Here’s what we got from Delta: “We have reduced the
second daily Atlanta-to-Gatwick flight in January
and February to adjust to seasonal demand. We will
continue to operate once daily to Gatwick from
Atlanta (the 5:35 p.m. departure) and once daily to
Heathrow (the 10:45 p.m. departure). Delta remains
committed to the London market but is making
adjustments to our winter schedules to trim
frequencies where warranted while maintaining our
broad global scope. We will re-adjust
schedules before the peak summer season. Also, of
note, on certain dates this winter when the 8:10
p.m. flight to Gatwick already had high customer
bookings, we will continue to operate on those
select dates.”
DELTA TO BRING SOME LIGHT INTO THE HEART OF DARKNESS.

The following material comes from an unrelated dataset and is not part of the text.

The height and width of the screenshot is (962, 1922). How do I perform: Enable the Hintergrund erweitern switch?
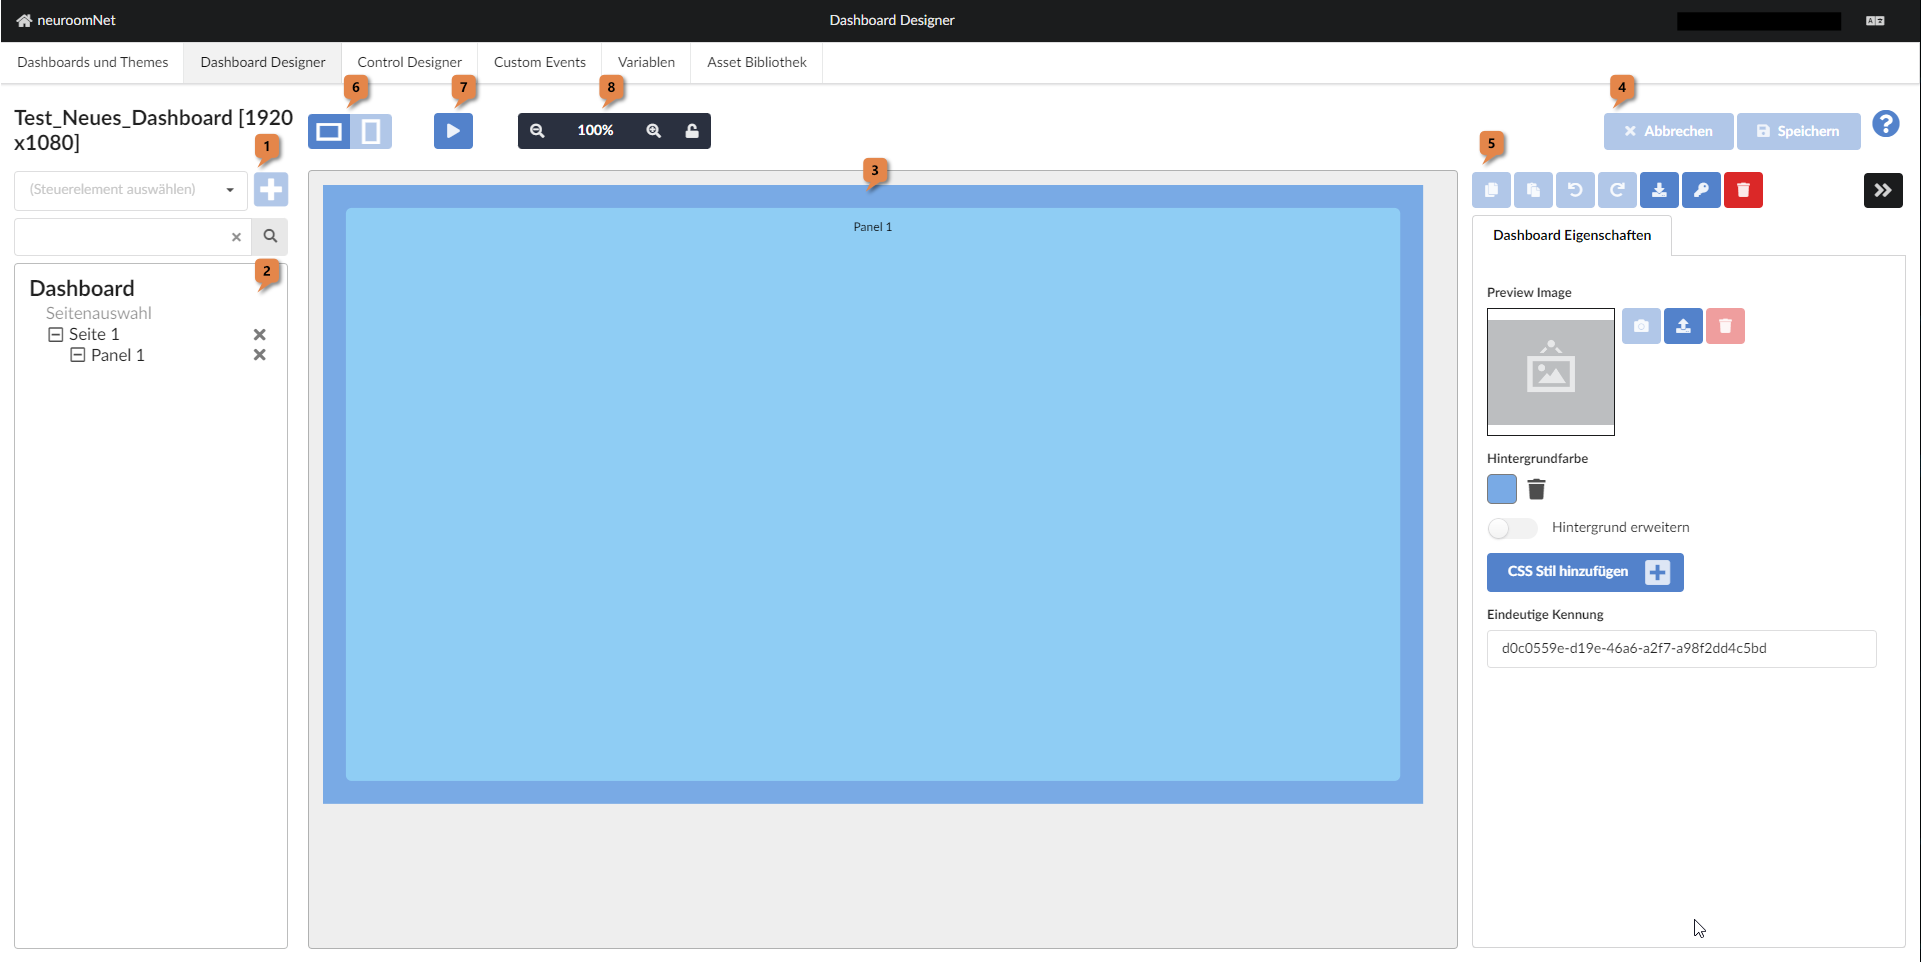point(1512,528)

Delta’s moving into the African market in a big way,
annou
ncing
new flights between ATL and Nairobi, Kenya; Cape
Town, South Africa; Monrovia, Liberia; Abuja,
Nigeria; Luanda, Angola; and Malabo, Equatorial
Guinea. In addition to the ATL flights, it is adding
a Kennedy-Lagos nonstop and an Atlanta-Johannesburg
nonstop. These are very light routes--- none are
daily…most are one or twice weekly using smaller
757-ERs with international configurations.
NEW JET LAG CURE?
CNN.com reports that help may be on the way in the
form of a new drug that has proved successful in
resetting the body's natural sleep rhythms. In two
clinical trials, the drug tasimelteon helped
volunteers whose sleep pattern had been delayed by
five hours to fall asleep quicker and to sleep for
longer. The drug mimics the effects of melatonin.
Melatonin is a naturally occurring hormone in humans
that regulates the circadian rhythm, or the natural
human clock, that is partly controlled by daylight.